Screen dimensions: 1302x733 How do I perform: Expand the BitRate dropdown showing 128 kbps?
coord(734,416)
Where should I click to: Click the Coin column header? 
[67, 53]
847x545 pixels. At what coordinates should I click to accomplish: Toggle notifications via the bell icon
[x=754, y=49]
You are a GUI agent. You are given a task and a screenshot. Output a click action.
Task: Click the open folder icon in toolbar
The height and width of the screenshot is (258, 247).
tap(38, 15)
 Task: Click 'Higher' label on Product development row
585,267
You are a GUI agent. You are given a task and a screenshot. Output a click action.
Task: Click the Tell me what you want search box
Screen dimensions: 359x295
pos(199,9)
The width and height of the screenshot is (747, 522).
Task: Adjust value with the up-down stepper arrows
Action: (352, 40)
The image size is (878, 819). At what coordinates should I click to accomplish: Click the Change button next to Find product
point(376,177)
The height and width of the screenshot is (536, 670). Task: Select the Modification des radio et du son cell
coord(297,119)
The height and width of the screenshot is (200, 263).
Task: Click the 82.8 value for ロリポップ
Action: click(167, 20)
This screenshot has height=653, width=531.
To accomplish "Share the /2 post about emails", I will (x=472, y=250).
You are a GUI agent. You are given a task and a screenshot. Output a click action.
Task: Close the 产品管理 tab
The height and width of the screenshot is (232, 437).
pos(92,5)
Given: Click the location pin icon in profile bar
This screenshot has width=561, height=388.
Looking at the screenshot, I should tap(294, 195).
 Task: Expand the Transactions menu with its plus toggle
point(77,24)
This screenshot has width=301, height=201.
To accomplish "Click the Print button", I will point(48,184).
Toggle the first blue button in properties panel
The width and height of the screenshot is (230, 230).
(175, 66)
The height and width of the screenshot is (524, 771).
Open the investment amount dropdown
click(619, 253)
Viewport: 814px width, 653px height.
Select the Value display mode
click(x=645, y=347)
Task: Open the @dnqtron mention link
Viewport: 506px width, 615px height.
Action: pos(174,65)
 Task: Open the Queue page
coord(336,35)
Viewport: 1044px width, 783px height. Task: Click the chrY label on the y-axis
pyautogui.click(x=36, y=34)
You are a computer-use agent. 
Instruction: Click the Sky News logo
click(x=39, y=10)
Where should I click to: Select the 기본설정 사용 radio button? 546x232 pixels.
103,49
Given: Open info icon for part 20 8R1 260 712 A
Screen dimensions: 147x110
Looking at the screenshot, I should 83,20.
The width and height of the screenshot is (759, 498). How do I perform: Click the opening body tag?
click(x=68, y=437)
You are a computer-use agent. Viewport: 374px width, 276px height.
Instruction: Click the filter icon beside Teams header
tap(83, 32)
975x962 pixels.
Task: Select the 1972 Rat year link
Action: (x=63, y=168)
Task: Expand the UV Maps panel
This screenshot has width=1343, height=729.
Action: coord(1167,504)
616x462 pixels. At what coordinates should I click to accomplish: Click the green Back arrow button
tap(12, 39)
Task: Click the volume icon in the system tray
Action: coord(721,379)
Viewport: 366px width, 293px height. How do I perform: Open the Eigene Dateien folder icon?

— TASK DESCRIPTION —
Look above for the line holding "The height and width of the screenshot is (258, 247)." and the line holding "Task: Click the Tell". Retype both, and every line between them, word for word and nothing else.

— EXPECTED ANSWER —
The height and width of the screenshot is (258, 247).
tap(38, 15)
 Task: Click 'Higher' label on Product development row
585,267
You are a GUI agent. You are given a task and a screenshot. Output a click action.
Task: Click the Tell me what you want search box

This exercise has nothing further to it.